**How to complete this task**
Find the lines of the listing that contain the string "computer", and return them.

**Material supplied**
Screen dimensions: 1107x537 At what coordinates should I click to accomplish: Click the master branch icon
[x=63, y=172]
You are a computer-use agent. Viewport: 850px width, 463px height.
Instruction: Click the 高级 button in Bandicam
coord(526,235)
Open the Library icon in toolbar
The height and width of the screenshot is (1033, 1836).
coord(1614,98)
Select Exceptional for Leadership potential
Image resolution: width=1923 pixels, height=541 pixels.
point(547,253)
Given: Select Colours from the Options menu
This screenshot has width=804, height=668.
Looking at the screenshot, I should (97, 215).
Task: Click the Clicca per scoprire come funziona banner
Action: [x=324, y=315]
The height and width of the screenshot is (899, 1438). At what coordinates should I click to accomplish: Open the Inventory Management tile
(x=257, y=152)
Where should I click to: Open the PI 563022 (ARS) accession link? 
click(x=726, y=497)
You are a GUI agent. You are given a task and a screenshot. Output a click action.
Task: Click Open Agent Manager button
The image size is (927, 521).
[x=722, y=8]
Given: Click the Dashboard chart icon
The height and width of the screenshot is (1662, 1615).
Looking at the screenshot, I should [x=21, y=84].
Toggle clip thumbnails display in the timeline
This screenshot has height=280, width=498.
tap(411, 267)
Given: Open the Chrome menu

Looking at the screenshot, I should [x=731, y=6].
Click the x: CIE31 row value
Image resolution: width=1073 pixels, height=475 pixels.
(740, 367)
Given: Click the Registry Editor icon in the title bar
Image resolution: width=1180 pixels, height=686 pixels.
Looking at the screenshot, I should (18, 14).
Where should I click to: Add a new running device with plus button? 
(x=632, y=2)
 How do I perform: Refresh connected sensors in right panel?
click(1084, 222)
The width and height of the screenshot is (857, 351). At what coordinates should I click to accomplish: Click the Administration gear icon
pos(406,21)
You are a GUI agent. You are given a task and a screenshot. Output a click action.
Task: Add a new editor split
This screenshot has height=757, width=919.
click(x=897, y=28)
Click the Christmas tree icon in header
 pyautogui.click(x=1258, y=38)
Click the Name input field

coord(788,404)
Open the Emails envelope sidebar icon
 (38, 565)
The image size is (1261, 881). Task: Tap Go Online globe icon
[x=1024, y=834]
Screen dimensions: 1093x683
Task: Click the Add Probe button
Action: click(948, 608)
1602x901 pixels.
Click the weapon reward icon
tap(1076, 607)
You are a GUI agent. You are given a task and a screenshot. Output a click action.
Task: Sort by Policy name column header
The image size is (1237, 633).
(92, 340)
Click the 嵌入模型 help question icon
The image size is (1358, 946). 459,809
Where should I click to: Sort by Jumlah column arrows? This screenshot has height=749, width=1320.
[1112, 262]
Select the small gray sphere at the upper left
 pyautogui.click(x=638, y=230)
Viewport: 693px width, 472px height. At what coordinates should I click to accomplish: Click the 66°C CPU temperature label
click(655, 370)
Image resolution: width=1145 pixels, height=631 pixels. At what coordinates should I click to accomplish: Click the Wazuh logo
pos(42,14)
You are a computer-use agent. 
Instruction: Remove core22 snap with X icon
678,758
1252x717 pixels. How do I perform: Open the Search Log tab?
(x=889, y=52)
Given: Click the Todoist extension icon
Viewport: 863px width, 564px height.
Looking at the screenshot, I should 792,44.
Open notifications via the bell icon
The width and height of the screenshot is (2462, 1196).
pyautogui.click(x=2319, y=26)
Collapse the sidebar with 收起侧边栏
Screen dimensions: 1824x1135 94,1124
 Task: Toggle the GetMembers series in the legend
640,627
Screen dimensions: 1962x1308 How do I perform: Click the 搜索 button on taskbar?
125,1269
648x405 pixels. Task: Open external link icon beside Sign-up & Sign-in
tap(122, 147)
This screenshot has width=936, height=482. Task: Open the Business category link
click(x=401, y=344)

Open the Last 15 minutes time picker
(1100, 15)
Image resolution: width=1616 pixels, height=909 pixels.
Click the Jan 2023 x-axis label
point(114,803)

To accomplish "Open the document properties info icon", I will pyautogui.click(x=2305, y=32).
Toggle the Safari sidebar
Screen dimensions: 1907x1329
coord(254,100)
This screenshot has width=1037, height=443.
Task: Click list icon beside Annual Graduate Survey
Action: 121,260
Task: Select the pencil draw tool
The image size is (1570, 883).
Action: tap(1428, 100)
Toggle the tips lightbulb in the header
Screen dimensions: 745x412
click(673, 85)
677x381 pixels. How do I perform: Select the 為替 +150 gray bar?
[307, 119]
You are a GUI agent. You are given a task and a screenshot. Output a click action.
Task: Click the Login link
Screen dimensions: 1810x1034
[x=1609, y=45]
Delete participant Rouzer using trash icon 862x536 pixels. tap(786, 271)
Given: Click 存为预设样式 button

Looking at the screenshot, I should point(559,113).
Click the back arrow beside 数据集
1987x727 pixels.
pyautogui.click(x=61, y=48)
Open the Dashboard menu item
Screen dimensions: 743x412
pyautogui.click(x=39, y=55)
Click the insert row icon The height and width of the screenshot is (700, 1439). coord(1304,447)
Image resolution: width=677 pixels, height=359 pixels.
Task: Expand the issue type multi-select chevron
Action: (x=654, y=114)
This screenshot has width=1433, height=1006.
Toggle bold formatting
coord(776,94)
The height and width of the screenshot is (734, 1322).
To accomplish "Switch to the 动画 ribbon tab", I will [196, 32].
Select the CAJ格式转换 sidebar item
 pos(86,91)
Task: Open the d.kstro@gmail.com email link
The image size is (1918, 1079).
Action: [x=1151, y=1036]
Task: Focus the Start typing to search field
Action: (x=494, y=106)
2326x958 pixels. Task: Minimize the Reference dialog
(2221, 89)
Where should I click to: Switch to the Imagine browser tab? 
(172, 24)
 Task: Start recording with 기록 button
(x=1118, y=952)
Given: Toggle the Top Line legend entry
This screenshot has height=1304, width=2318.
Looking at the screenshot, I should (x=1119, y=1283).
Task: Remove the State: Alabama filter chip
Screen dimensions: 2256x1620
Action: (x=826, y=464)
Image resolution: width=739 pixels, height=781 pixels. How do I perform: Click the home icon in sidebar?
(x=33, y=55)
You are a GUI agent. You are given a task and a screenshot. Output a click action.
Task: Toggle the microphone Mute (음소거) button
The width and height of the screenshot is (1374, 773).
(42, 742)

**Solution for this problem**
You are a computer-use agent. Viewport: 850px width, 463px height.
You are a computer-use agent. 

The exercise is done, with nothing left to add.